» **Problem statement**
Return only the number of lines in the records below where the string "Word" shows up.

(Collected data entries)
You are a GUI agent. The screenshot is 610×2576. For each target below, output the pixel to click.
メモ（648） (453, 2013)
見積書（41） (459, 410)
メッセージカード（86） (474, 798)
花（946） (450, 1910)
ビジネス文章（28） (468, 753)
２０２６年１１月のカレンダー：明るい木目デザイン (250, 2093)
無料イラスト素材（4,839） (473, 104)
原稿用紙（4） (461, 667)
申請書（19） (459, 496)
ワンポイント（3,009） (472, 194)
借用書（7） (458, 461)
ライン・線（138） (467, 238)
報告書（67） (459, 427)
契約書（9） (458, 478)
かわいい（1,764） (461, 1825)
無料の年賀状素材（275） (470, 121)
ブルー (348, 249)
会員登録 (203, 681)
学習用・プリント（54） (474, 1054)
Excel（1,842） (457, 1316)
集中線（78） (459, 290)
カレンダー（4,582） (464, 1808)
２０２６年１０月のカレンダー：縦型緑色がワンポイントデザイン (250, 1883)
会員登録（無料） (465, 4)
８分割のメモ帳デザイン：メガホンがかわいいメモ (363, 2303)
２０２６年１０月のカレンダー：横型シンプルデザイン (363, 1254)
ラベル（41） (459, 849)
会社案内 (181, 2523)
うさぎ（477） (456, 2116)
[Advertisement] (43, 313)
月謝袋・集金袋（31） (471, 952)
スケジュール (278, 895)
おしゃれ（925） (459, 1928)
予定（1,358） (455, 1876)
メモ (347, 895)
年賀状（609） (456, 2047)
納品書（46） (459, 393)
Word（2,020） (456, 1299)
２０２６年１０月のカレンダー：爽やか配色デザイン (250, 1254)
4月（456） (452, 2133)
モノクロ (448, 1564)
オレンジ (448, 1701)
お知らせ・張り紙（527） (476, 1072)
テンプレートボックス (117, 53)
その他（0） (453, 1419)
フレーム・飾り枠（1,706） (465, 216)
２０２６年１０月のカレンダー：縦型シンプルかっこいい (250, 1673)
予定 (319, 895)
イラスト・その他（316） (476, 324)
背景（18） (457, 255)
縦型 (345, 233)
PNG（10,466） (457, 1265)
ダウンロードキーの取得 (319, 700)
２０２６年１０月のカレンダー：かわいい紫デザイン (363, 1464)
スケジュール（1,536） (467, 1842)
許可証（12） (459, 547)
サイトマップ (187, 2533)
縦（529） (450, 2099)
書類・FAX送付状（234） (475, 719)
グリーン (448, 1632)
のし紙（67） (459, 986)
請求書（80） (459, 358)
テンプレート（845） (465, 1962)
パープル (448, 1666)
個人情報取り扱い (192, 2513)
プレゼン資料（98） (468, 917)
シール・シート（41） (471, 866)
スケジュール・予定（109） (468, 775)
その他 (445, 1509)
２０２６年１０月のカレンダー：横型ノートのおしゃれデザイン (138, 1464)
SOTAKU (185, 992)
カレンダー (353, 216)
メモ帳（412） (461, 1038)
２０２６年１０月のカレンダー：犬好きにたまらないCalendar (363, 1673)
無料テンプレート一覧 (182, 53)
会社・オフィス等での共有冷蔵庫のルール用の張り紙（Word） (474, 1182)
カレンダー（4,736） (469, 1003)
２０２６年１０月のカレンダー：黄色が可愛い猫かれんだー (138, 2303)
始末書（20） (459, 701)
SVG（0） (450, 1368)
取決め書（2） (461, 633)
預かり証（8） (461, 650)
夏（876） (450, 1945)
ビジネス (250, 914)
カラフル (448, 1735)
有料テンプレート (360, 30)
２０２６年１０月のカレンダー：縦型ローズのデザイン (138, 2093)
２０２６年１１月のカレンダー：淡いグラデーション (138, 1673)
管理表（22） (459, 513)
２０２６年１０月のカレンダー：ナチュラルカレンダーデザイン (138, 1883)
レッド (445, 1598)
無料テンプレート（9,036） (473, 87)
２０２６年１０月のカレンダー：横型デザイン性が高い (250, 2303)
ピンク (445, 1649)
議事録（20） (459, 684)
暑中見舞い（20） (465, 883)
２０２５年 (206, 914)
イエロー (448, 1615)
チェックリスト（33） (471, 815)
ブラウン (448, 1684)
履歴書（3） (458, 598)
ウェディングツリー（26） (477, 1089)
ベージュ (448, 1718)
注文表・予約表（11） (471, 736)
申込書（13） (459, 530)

» **Reply to the task**
2